Overall, these results suggest that enforcement efforts do not affect the abatement spending undertaken by SEPPs, irrespective of the political affiliation of the Governor. These results are in line with the existing literature. Elrod et al. (2019), for example, show that while officials in states with Democratic governors inspect a smaller percentage of their major water polluters, and carry out less stringent inspections than their counterparts in Republican states, they induce similar levels of compliance. That CWA inspections play no role in determining water pollution abatement spending might as well reflect the fact that for the power plants in our sample, water pollution regulation represents a second-order problem compared to other types of environmental controls such as those mandated by the Clean Air Act, as suggested above.

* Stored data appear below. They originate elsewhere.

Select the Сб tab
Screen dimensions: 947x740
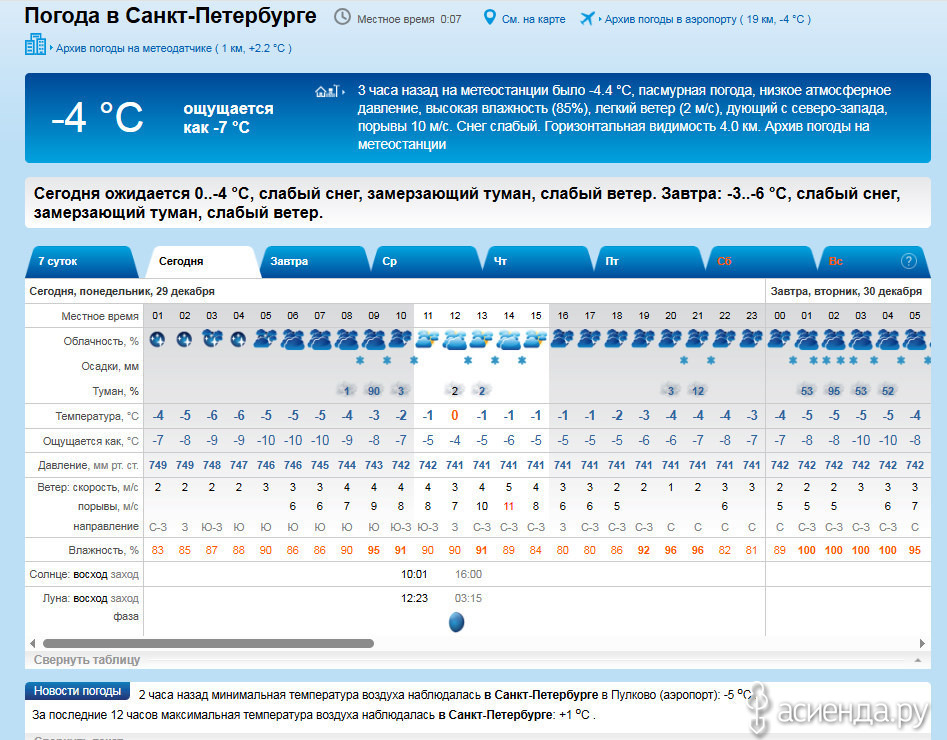725,261

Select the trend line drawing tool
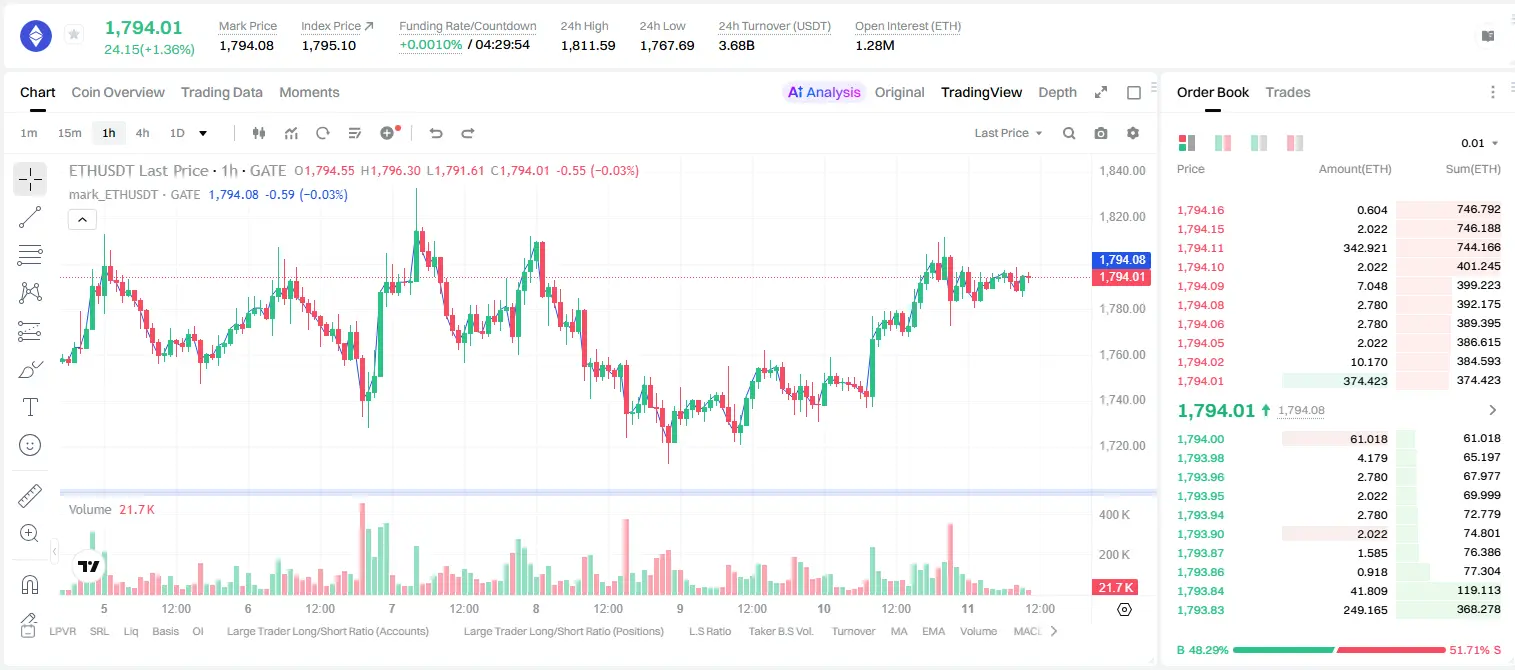point(30,217)
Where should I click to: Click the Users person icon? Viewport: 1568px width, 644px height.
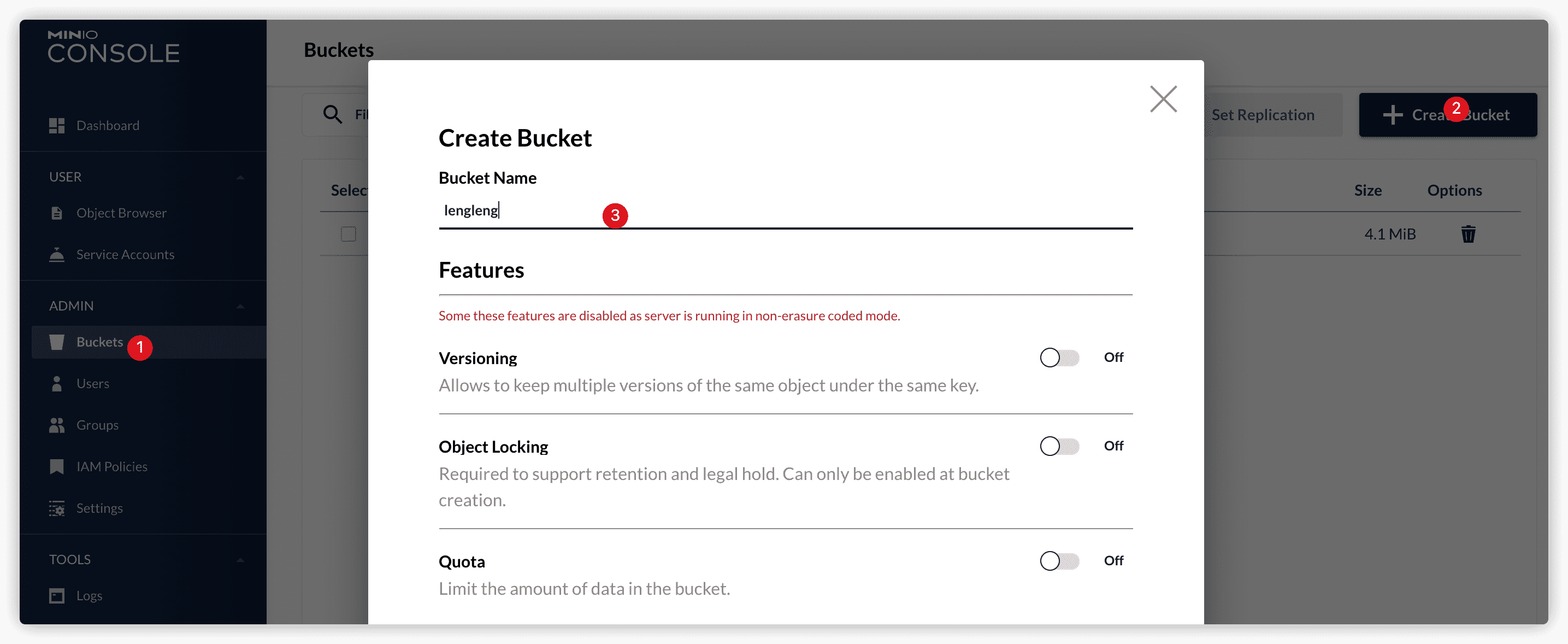57,384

At the bottom of Table 7, we report our estimates on the size of the treatment effect, i.e. \(\nicefrac {\partial Y_{it}}{\partial D_{it}}\), and the results of the tests for its statistical significance. A significant and negative difference in spending across plants in Democratic and Republican states emerges very clearly, is extremely robust, and its magnitude is similar to the effects found with our RDD estimations in Sect. 3.3. Importantly, this significant difference persists after controlling for enforcement efforts and even among plants that operate in states where the local EPA is not delegated to enforce the CWA rules.Footnote 24 Even when states have no authority to enforce the CWA, and therefore the views of the Governor ought to play no role in the choice of water pollution abatement spending, the governor’s political colour still makes a significant difference to power plants’ decisions. These results suggest that some other mechanism, beyond any potential differences in policy and enforcement between political parties, is at play.

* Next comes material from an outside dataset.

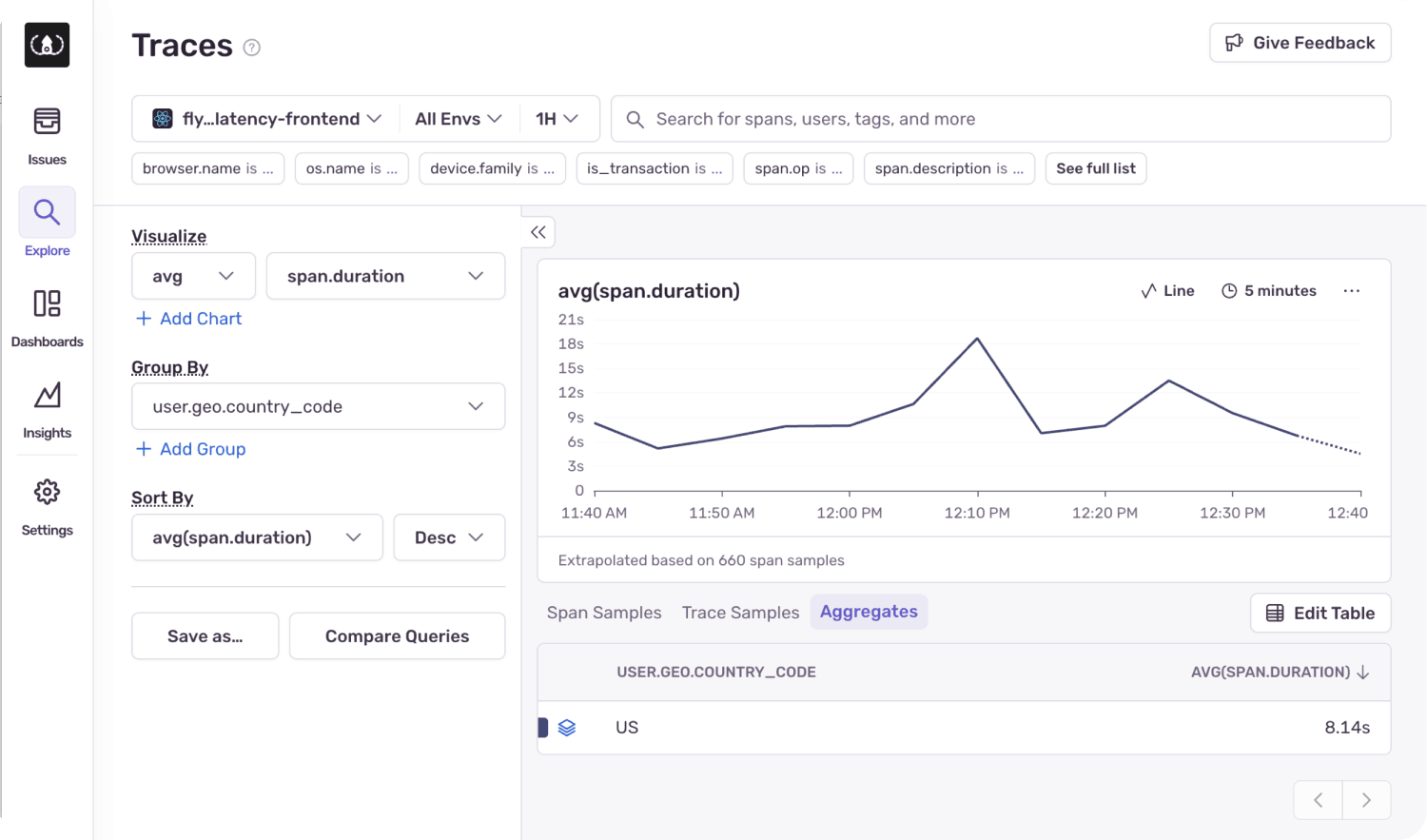1427x840 pixels.
Task: Open the user.geo.country_code Group By dropdown
Action: tap(318, 407)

This last finding is difficult to reconcile with economic theory because one would in general not expect payoff-irrelevant aspects of the economic environment to determine in such a robust way the behaviour of economic agents. Since none of the existing models that explain the compliance behaviour of regulated firms (Shimshack 2014 see for a review) are able to explain the results discussed above, in the next section we put forward a new model of enforcement and compliance. In that context, we show that the political affiliation of the governor—while not directly relevant to the firms’ payoffs—may yet play a role as a signal that allows businesses to coordinate on alternative strategies, therefore bridging the gap between theory and empirical evidence.

5 A Game of Enforcement and Compliance

In order to model the regulatory environment in place under the CWA, where permits are issued at the federal level by the U.S. EPA while the subsequent enforcement is mostly delegated to state authorities, we develop a framework that focuses on the strategic interaction between the enforcement agency and a group of firms regulated under fault-based liability.

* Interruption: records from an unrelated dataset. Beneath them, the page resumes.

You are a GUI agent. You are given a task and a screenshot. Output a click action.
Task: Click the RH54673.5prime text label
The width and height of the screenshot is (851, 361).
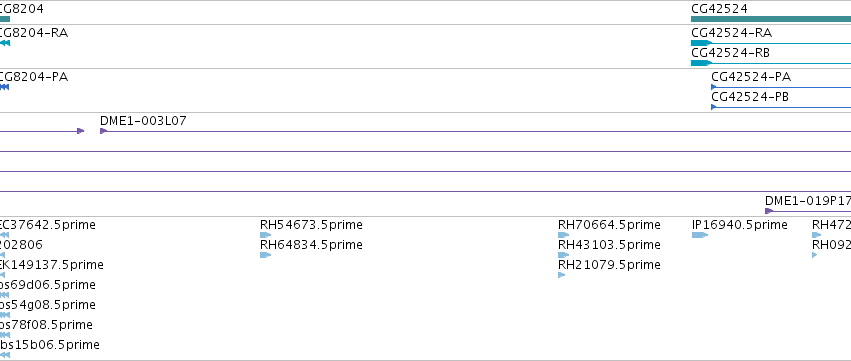(x=311, y=225)
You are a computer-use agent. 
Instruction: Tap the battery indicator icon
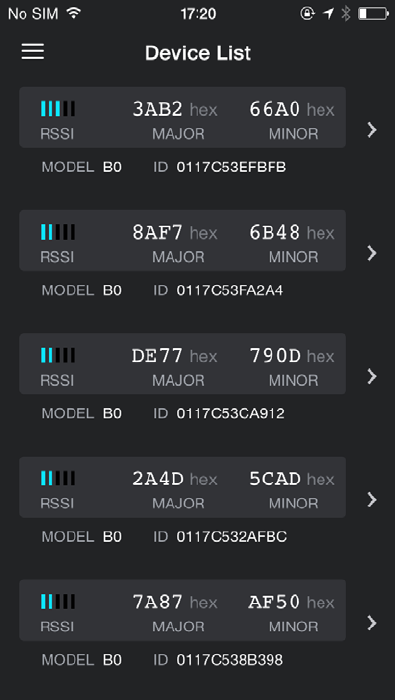(x=373, y=13)
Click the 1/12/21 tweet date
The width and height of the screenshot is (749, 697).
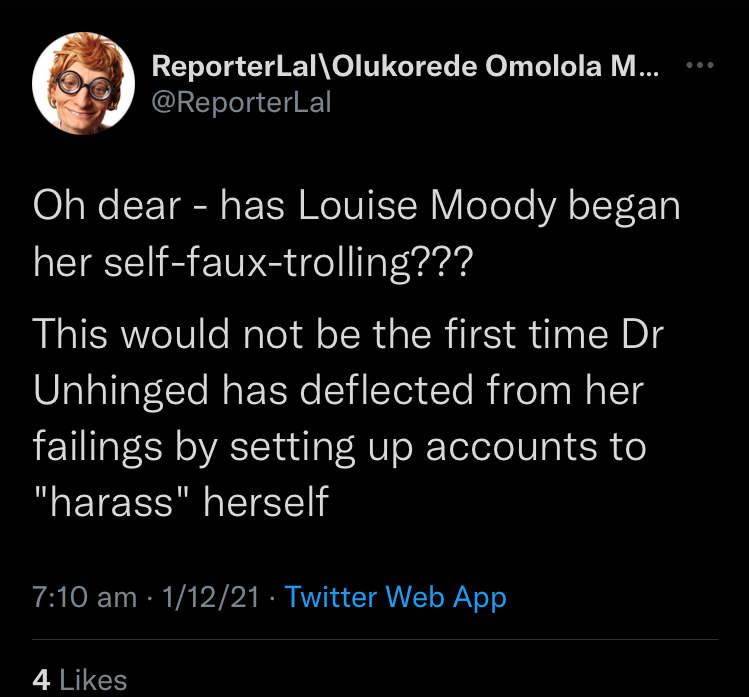click(209, 598)
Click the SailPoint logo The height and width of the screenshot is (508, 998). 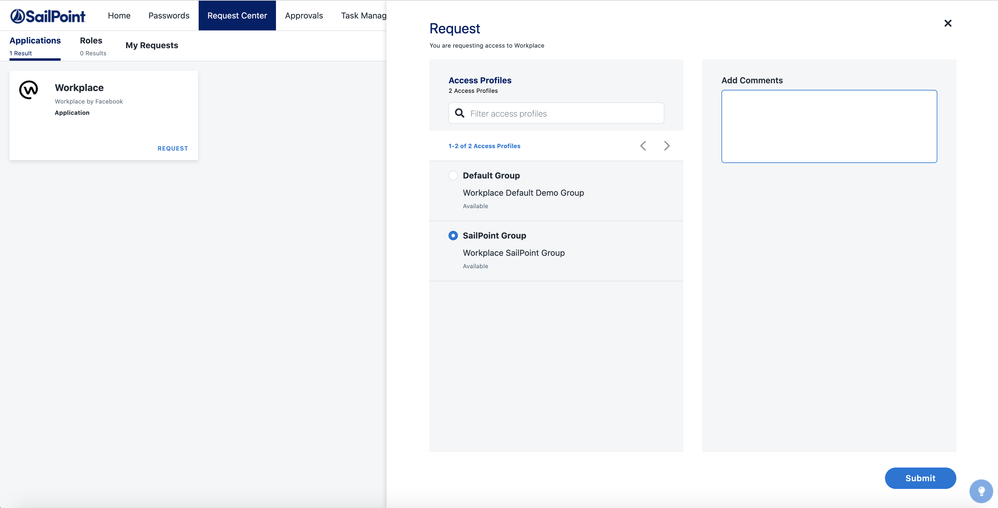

The structure and the timing of the game may be succinctly described as in Fig. 3 below, where the nodes indicate the decision point for each of the agents, whereas the ticks denote the moments in time when outcomes are realized.

Fig. 3
figure 3

Timeline of the game

In the first stage of the game, each regulated firm—given its pollution permit—chooses the optimal level of abatement spending trading off the opportunity cost of abating pollution against the expected fines that it would accrue if it were found to be non-compliant. The firms then engage in production, which results in a certain level of pollution being realized. All firms are required to monitor their emissions and to report their realized pollution levels to the enforcement agency.

It is important for our discussion that pollution is partly stochastic, so that it cannot be perfectly controlled by the firm, despite its best efforts. In line with the principle of fault-based liability, therefore, a firm may still be compliant with the regulation, despite reporting a level of pollution in excess of its permitted level, as long as it can show to have operated with ‘due diligence’. Accordingly, the true compliance status of the firm can only be determined once its abatement activities have been carefully scrutinized. This process takes place via a process of thorough (and costly) audits conducted by the enforcement agency.

In the second stage of the game, the enforcement agency uses the emissions reports it receives from the firms to devise an auditing schedule to identify non-compliant firms and collect the associated fines. This auditing process is the only tool at the agency’s disposal to enforce the regulation. Following the discussion in Heyes (2002) for an exogenous trigger policy, we acknowledge that auditing power plants is not the only task the enforcement agency is mandated to perform, however. Therefore the (opportunity) cost of auditing may vary with the priority attached to regulating power plants. We go a step further in our theoretical modelling of the implementation side of policy by incorporating the fact that the resources available to the enforcement agency to conduct inspections are likely to be linked to the perceived need for auditing, which depends on the total pollution being reported (similar points were made by Dion et al. 1998; Stafford 2002; Gray and Shadbegian 2004,). To this end, we need to recognize the reciprocal externalities that firms impose on one another. The main theoretical contribution here is that we explicitly model these externalities, whereas others have completely abstracted away from them. Our results are novel and suggest that the theoretical literature has so far missed an important feature of the problem.

The final step in the game is for the selected firms to be audited and, once found to be at fault, to be subjected to enforcement action in the form of hefty fines.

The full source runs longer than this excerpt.